ACL & Lethal Trifecta
Access Control Levels and the three-capability threat model Edison Watch enforces against prompt-injection data exfiltration.
Edison Watch prevents data exfiltration by detecting and blocking the combination of capabilities required for an attack.
The Threat: Prompt Injection
AI agents are vulnerable to prompt injection-malicious instructions hidden in external content (like a web page or file) that manipulate the AI into exfiltrating sensitive data.
The Lethal Trifecta
Exfiltration requires three capabilities. Edison Watch tracks these via per-session monotonic flags:
| Capability | Security Flag | Action |
|---|---|---|
| Private Data Access | read_private_data | AI reads internal files, DBs, or docs. |
| Untrusted Content | read_untrusted_public_data | AI fetches data from the internet. |
| External Communication | write_operation | AI sends data out (Slack, Email, APIs). |
Enforcement Logic: If a session has accessed both Private Data AND Untrusted Content, any subsequent External Communication is paused for human approval.
Session State
State is tracked in the Edison server and is monotonic: once a flag is set (e.g., Private Data accessed), it cannot be unset for that session. This prevents "reset" attacks.

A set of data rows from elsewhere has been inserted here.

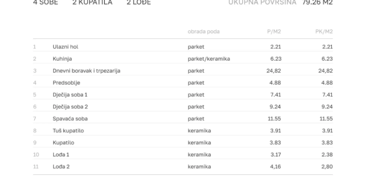Select the Lođa 1 row
This screenshot has width=365, height=176.
pyautogui.click(x=183, y=155)
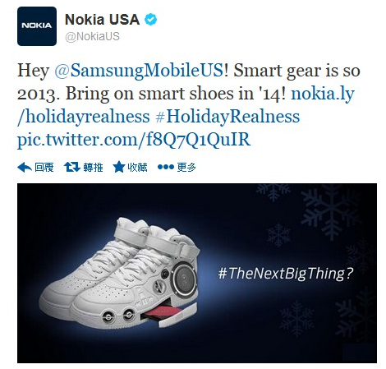386x369 pixels.
Task: Open the smart shoes tweet image
Action: click(197, 273)
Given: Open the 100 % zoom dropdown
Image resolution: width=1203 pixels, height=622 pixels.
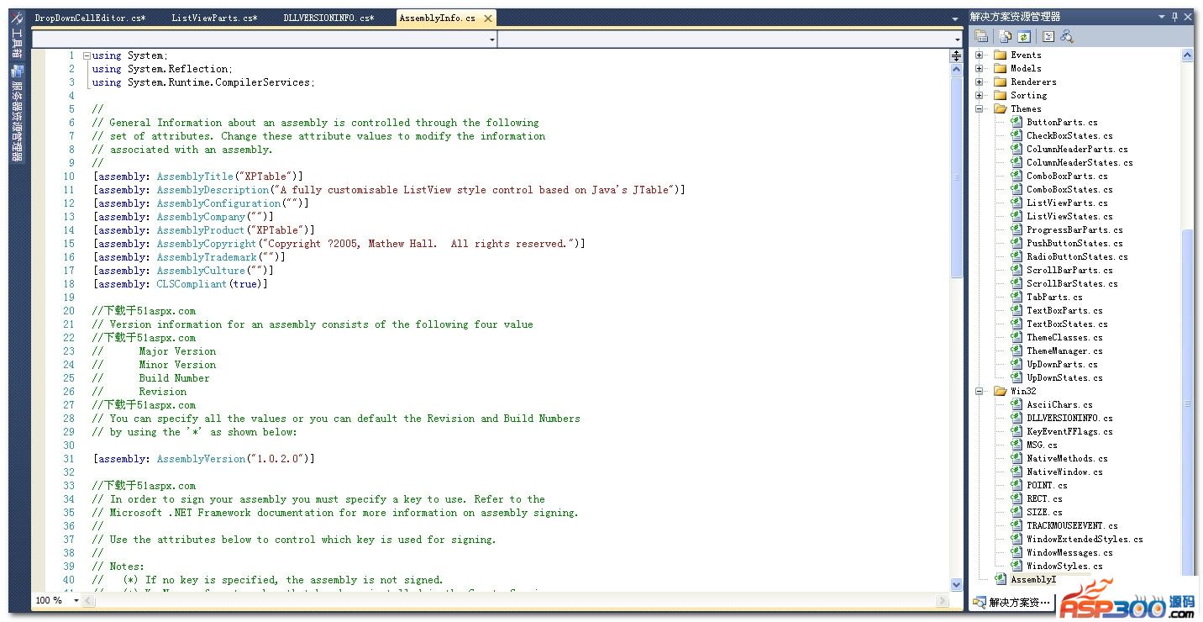Looking at the screenshot, I should (x=76, y=600).
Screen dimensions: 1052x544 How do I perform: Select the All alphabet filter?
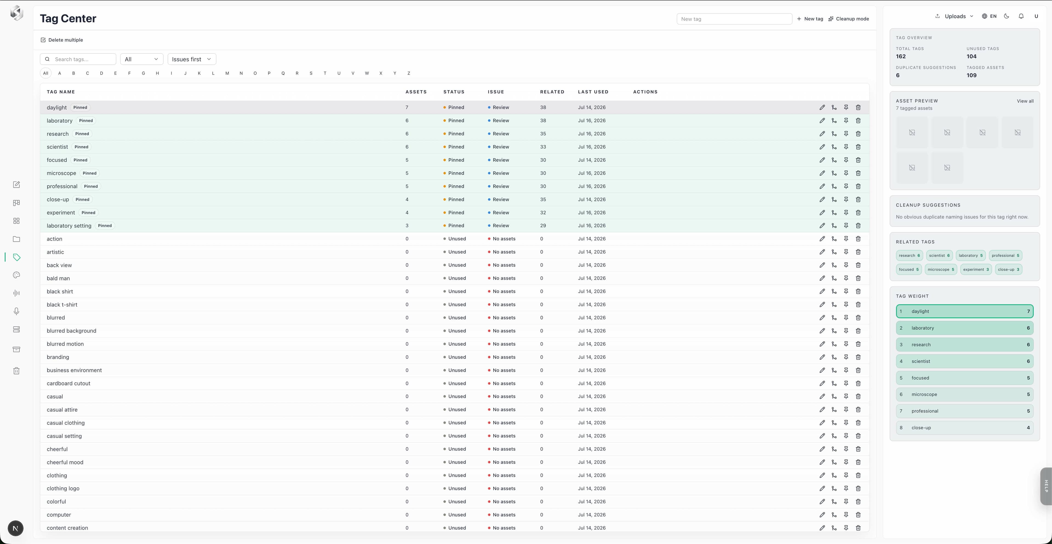(x=46, y=74)
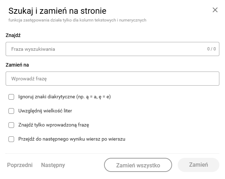The height and width of the screenshot is (179, 225).
Task: Click the funkcja zastępowania subtitle note
Action: (77, 20)
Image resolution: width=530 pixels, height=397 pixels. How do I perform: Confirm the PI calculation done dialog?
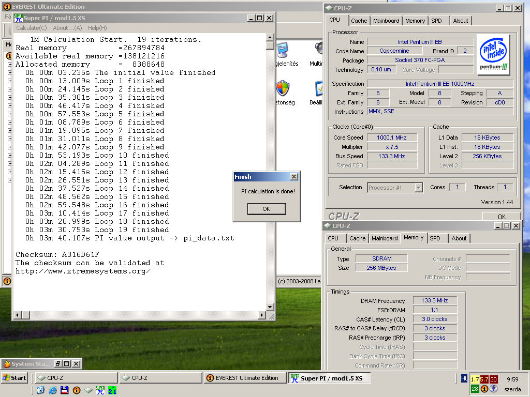point(267,209)
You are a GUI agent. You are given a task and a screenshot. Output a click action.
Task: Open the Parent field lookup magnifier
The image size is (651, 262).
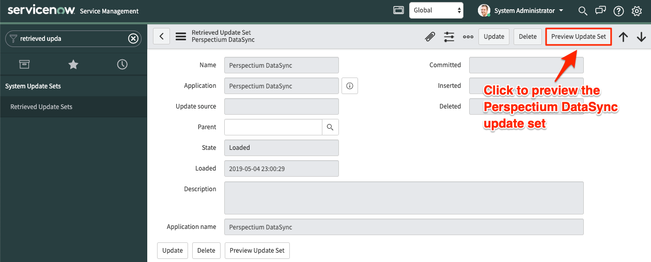pyautogui.click(x=330, y=127)
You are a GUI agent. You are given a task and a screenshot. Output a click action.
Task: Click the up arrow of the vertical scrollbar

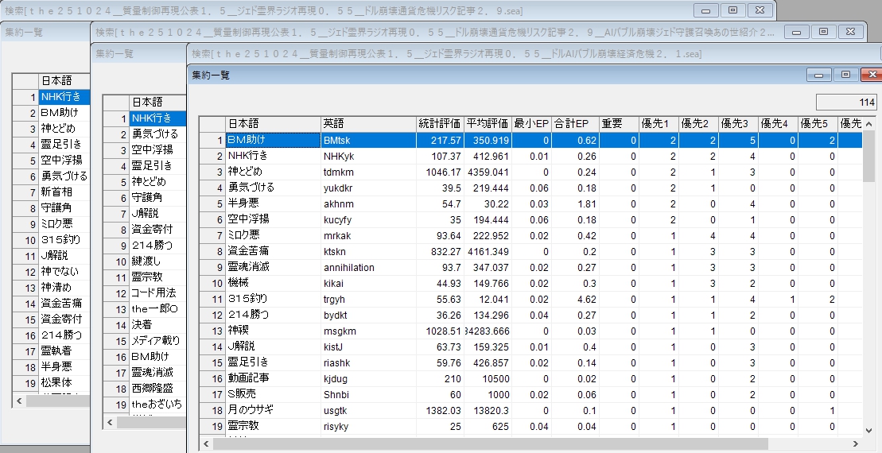click(868, 124)
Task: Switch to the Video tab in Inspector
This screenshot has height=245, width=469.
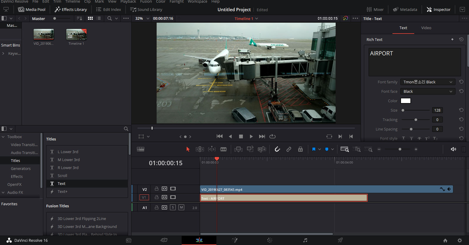Action: coord(426,28)
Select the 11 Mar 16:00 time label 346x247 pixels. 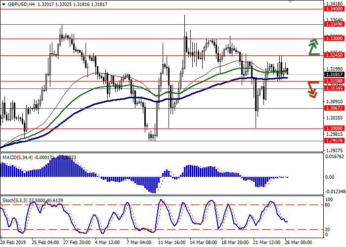(x=171, y=243)
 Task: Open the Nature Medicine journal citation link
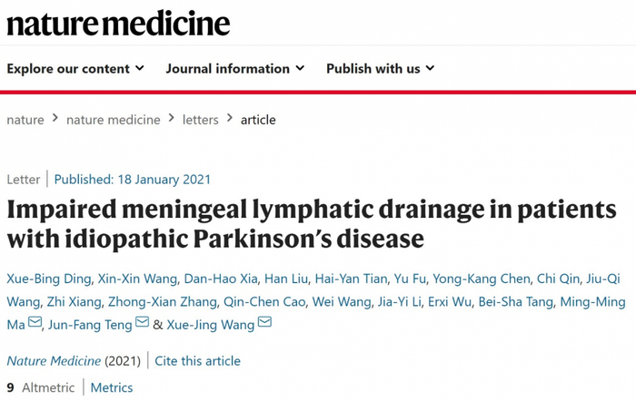pos(54,361)
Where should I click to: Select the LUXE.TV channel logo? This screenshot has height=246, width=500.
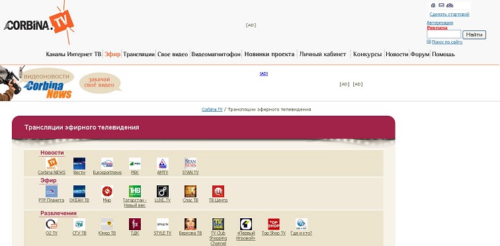click(163, 191)
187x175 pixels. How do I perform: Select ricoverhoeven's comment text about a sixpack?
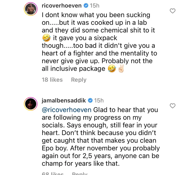click(99, 46)
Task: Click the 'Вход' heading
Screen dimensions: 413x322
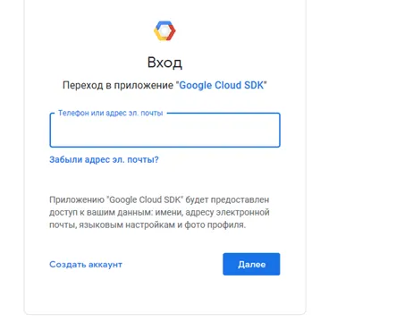Action: click(164, 63)
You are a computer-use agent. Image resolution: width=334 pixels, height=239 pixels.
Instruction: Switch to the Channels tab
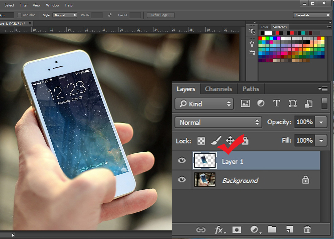pos(219,89)
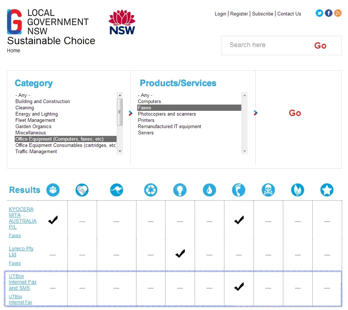Open the Contact Us menu link
The height and width of the screenshot is (310, 348).
tap(289, 14)
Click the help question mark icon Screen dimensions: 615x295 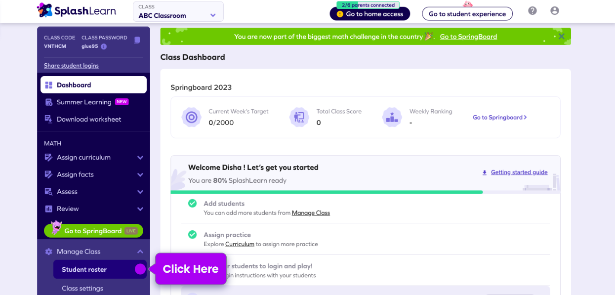click(532, 11)
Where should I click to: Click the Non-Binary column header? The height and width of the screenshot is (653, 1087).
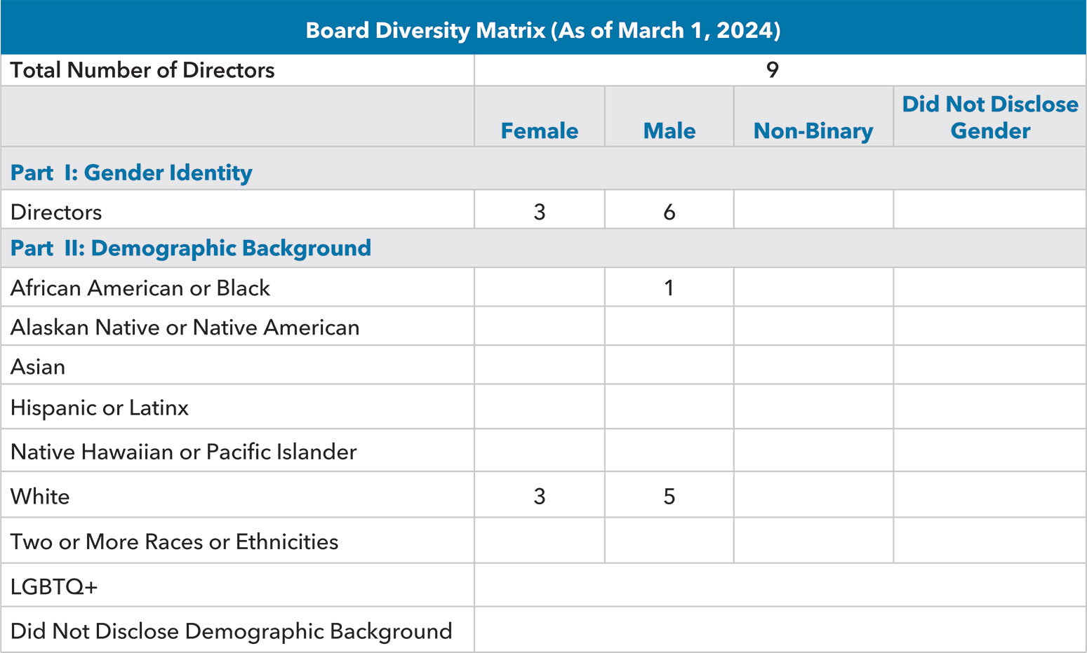click(x=813, y=130)
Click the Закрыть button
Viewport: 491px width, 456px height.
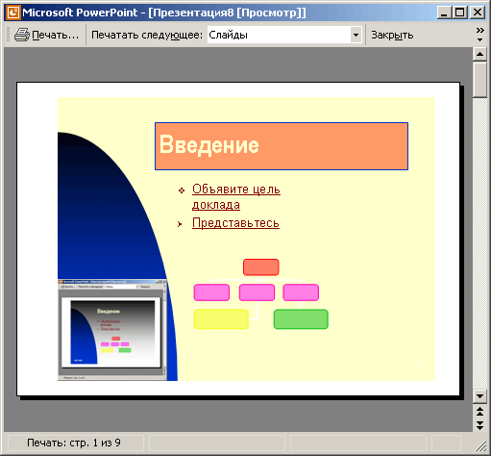point(392,35)
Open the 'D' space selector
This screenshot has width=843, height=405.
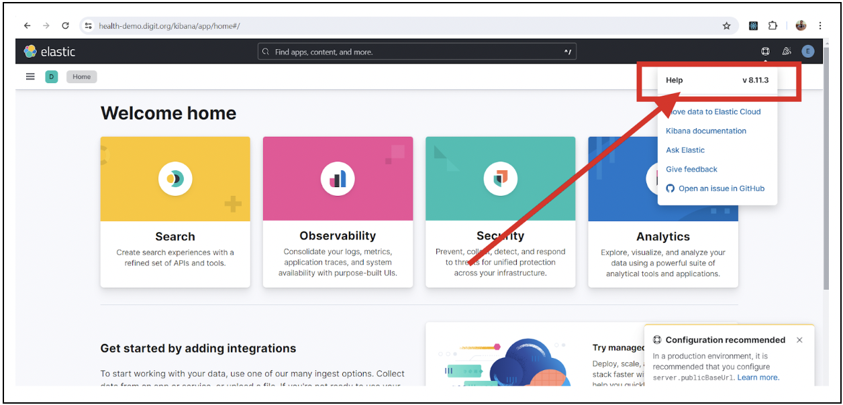click(x=52, y=76)
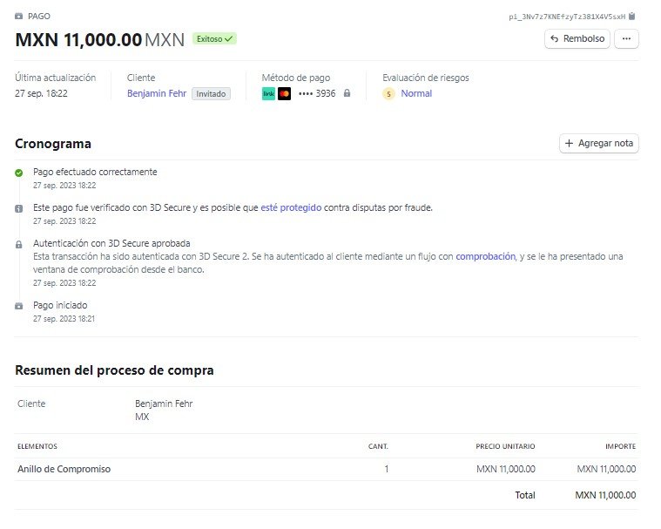Screen dimensions: 661x529
Task: Click the lock icon beside card 3936
Action: pyautogui.click(x=347, y=93)
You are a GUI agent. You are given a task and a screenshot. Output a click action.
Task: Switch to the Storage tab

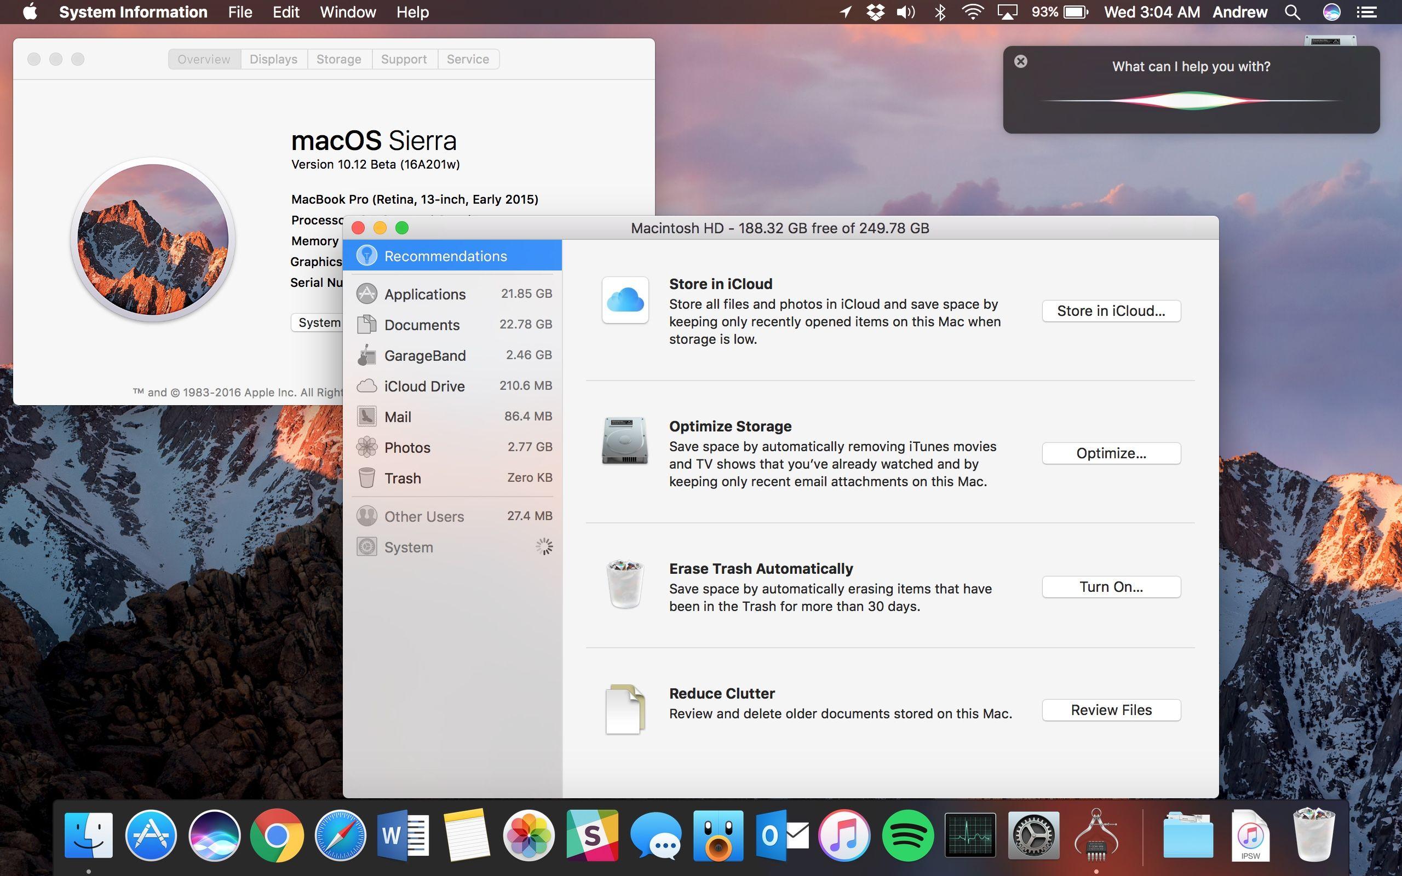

Access Control Levels (ACL)
ACLs prevent sensitive data from flowing to lower-sensitivity destinations regardless of the Trifecta state.
| Level | Rule |
|---|---|
| PUBLIC | Can flow anywhere. |
| PRIVATE | Cannot flow to PUBLIC. |
| SECRET | Cannot flow to PRIVATE or PUBLIC. |
Example: If an agent reads a database marked SECRET, it is immediately blocked from posting to a PUBLIC Slack channel.